* Text extract
A supervised learning model is a model that is used to train an algorithm to map input data to output data. A supervised learning model can be of two types: regression or classification. In a regression scenario, the output variable is numerical, whereas with classification, the output variable is binary or multinomial. A binary output variable has two outcomes, such as true and false, accept and reject, yes and no, etc. In the case of multinomial output variables, the outcome can be more than two, such as high, medium, and low. In this chapter, we are going to use explainable libraries to explain a regression model and a classification model, while training a linear model.

In the classical predictive modeling scenario, a function has been identified, and the input data is usually fit to the function to produce the output, where the function is usually predetermined. In a modern predictive modeling scenario, the input data and output are both shown to a group of functions, and the machine identifies the best function that approximates well to the output given a particular set of input. There is a need to explain the output of machine learning and deep learning models when performing regression and classification tasks. Linear regression and linear classification models are simpler to explain.

* Records for processing

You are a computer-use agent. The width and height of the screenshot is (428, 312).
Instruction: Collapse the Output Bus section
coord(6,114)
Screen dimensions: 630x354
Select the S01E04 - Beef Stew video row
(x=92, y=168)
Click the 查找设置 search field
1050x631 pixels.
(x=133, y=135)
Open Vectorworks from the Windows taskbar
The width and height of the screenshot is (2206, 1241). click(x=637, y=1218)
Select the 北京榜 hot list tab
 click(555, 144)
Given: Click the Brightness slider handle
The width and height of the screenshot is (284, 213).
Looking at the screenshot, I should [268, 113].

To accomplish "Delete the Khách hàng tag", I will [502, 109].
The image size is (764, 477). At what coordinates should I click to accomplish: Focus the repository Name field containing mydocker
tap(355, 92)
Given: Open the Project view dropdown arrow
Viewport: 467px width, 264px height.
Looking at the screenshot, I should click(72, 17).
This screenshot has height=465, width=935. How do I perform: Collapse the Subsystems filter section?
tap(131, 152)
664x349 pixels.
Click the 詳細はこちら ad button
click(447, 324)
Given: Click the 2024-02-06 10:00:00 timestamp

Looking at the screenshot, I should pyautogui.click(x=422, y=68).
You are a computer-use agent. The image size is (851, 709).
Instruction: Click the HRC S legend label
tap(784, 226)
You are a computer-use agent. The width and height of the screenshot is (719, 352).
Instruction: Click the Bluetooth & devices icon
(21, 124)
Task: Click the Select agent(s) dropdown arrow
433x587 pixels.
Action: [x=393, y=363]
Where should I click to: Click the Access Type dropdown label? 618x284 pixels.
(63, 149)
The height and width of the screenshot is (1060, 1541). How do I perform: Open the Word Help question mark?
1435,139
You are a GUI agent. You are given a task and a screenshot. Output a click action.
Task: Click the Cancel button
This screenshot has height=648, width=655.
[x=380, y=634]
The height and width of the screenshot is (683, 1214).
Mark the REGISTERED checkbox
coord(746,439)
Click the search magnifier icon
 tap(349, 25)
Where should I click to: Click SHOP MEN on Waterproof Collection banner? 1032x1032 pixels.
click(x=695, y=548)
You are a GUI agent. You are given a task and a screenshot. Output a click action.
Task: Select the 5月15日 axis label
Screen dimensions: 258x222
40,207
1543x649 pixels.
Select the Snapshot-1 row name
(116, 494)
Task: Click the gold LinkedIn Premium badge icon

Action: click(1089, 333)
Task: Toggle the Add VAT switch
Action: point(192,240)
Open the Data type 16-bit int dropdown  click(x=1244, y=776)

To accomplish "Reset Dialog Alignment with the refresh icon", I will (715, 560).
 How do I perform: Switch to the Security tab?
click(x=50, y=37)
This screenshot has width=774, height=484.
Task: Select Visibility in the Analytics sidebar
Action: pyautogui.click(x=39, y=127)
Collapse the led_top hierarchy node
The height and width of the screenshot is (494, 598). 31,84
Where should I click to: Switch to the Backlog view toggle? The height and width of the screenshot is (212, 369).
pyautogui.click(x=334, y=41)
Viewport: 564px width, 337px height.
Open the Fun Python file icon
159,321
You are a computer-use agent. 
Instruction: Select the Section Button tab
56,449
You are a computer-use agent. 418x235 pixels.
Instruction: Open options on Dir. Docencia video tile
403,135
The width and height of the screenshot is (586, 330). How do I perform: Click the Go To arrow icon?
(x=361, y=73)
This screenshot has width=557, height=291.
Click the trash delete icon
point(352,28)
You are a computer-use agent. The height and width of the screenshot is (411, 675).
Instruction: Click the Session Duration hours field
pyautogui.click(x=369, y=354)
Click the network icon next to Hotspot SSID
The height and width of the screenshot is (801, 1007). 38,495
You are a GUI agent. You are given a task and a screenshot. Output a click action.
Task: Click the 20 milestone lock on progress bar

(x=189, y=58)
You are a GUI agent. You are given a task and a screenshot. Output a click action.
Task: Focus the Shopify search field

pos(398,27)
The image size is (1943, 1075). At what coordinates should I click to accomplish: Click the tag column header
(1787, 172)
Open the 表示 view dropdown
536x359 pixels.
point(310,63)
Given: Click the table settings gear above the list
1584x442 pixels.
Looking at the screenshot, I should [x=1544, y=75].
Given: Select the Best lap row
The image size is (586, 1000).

* Exercise requirements
**1)** Recast the records from the line with "Given: Select the Best lap row" through the end of the records as a Markdown table. Use the columns No. and Entry, number each row, and leave out blank lines.
**2)** Continue the text on explaining supervised learning models from the point where it stops.
The text and the records were taken from separate sources.

* Outputs
**1)**
| No. | Entry |
|---|---|
| 1 | Given: Select the Best lap row |
| 2 | The image size is (586, 1000). |

**2)**
The goal of this chapter is to introduce various explainability libraries for linear models such as feature importance, partial dependency plot, and local interpretation.

## Recipe 2-1. SHAP Values for a Regression Model on All Numerical Input Variables

### Problem

You want to explain a regression model built on all the numeric features of a dataset.

### Solution

A regression model on all the numeric features is trained, and then the trained model will be passed through SHAP to generate global explanations and local explanations.

### How It Works

- 1.
SHAP requires model retraining on all feature subsets; hence, usually it takes time if the explanation has to be generated for larger datasets.

- 2.
Identify a feature set from a list of features (let’s say there are 15 features, and we can select a subset with 5 features).

- 3.
For any particular feature, two models using the subset of features will be created, one with the feature and another without the feature.

- 4.
Then the prediction differences will be computed.

- 5.
The differences in prediction are computed for all possible subsets of features.

- 6.
The weighted average value of all possible differences is used to populate the feature importance.

If the weight of the feature is 0.000, then we can conclude that the feature is not important and has not joined the model. If it is not equal to 0.000, then we can conclude that the feature has a role to play in the prediction process.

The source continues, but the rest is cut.